Descrição do problema: Segundo o excerto do texto sobre a Lei de Programação Militar, qual foi o investimento em equipamentos militares inscrito nessa lei em 2003? Responda, por favor, numa frase.

Excerto do texto:
_ _ _

Intervenção de António Filipe na Assembleia de República

O incumprimento das contrapartidas revela-se catastróficas para o estado português

Declaração política condenando o não cumprimento das contrapartidas da Lei de Programação Militar

Sr.ª Presidente,
Srs. Deputados:
Na última década, o País fez um avultado investimento em equipamentos militares. Alguns de inestimável utilidade, como os helicópteros de busca e salvamento ou os navios de patrulha oceânica; outros de prioridade contestável e contestada, como os submarinos ou os blindados do Exército; outros de manifesta inutilidade, como os caças F16, que nunca saíram dos caixotes.
Seja como for, a Lei de Programação Militar, proposta e aprovada em 2003 pelo então ministro Paulo Portas, inscreveu um investimento de 5340 milhões de euros em equipamentos militares, verbas que, todos reconhecerão, ficavam muito, muito, acima das nossas possibilidades.
Os compromissos então assumidos na Lei de Programação Militar, alguns deles em contratos de leasing gravemente onerosos, como é o caso dos submarinos, representam uma fatura
muito pesada a pagar em duas décadas pelo povo português, ao ponto de, na situação de crise financeira em que nos encontramos, todas as verbas disponíveis da Lei de Programação Militar serem gastas no cumprimento dos compromissos financeiros então assumidos.

_ _ _

Dados fornecidos:
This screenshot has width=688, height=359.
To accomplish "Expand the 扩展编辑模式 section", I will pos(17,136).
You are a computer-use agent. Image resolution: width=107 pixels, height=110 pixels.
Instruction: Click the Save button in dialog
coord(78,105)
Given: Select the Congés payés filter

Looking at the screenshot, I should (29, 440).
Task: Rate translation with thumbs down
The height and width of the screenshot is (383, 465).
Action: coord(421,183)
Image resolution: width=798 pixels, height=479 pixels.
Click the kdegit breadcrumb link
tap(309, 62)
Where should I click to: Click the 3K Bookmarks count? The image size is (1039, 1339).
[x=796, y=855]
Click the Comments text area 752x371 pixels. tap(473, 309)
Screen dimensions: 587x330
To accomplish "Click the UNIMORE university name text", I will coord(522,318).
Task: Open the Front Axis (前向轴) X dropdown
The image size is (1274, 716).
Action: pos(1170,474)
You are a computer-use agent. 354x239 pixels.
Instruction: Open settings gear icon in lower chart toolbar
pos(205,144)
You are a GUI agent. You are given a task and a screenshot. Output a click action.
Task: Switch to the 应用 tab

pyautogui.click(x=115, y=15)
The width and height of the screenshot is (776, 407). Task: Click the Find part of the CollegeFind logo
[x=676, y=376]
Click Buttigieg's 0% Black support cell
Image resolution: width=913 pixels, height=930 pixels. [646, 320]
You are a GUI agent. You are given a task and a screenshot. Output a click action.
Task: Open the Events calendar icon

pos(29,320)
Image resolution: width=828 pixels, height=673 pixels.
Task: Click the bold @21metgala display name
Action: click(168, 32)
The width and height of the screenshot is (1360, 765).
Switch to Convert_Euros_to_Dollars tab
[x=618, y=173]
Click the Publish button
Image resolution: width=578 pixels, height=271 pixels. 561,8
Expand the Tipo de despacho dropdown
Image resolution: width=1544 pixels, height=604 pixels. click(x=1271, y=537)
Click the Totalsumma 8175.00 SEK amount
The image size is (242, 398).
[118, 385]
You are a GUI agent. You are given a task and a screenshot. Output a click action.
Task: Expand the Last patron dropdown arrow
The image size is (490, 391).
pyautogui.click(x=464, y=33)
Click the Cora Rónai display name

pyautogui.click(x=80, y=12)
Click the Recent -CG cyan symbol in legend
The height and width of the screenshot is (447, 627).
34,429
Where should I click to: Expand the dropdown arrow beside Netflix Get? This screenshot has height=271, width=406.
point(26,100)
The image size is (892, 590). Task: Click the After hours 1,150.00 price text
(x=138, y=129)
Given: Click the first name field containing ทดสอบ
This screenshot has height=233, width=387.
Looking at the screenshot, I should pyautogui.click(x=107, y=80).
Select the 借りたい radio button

_ _ _

Resposta final: A Lei de Programação Militar inscreveu um investimento de 5340 milhões de euros em equipamentos militares.